● **The request**: Change "pixel" to "point" throughout the entries below, and reproduce them with everything else left intact. Omit the pictures from your answer.

Rows showing where targets appear
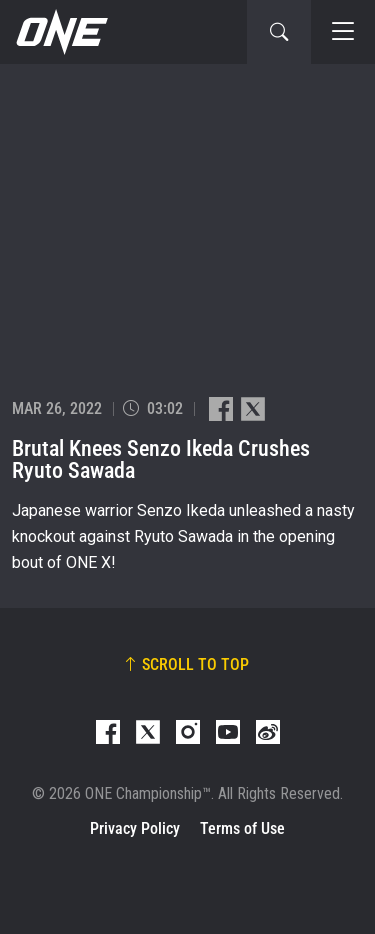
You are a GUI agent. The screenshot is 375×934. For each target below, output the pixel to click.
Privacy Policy (135, 828)
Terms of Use (242, 828)
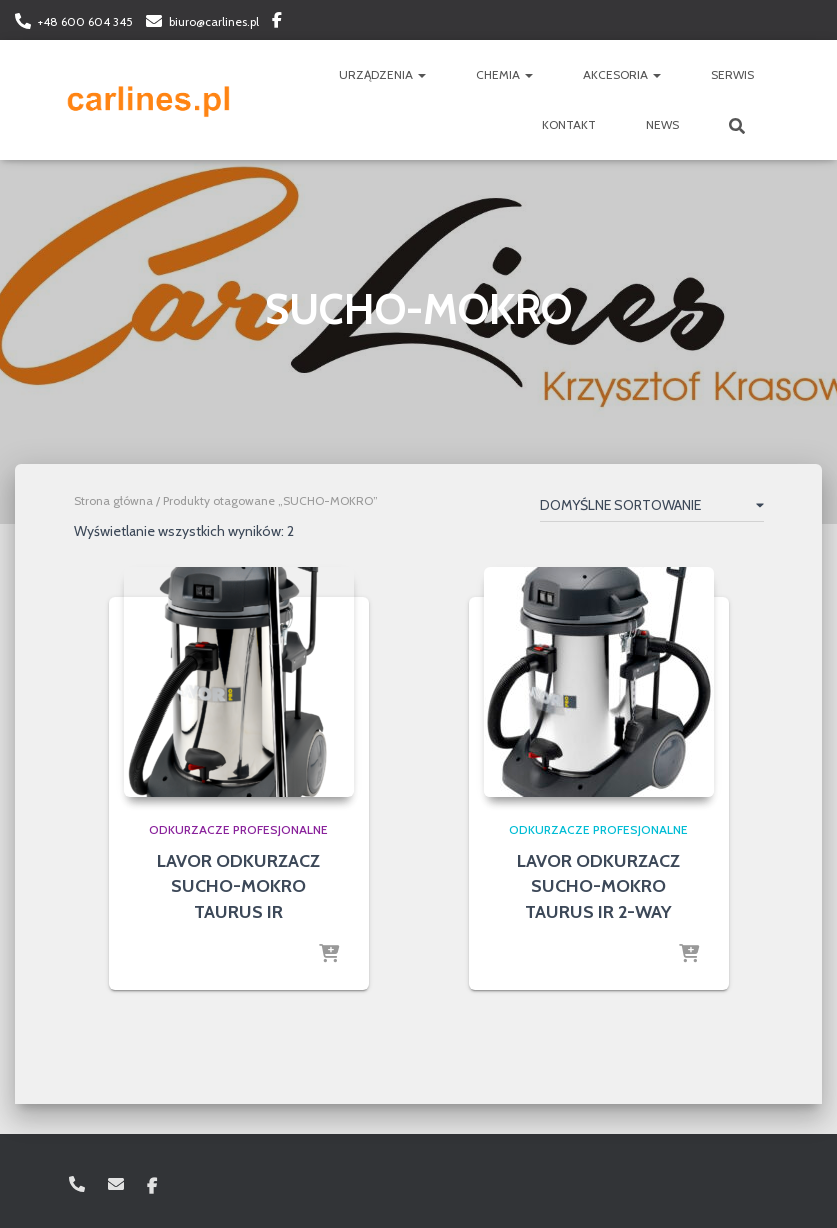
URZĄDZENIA (382, 74)
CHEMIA (504, 74)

● **Output of the task**:
You are a GUI agent. The screenshot is 375×934. For each target below, output the point to click.
Privacy Policy (135, 828)
Terms of Use (242, 828)
URZĄDZENIA (382, 74)
CHEMIA (504, 74)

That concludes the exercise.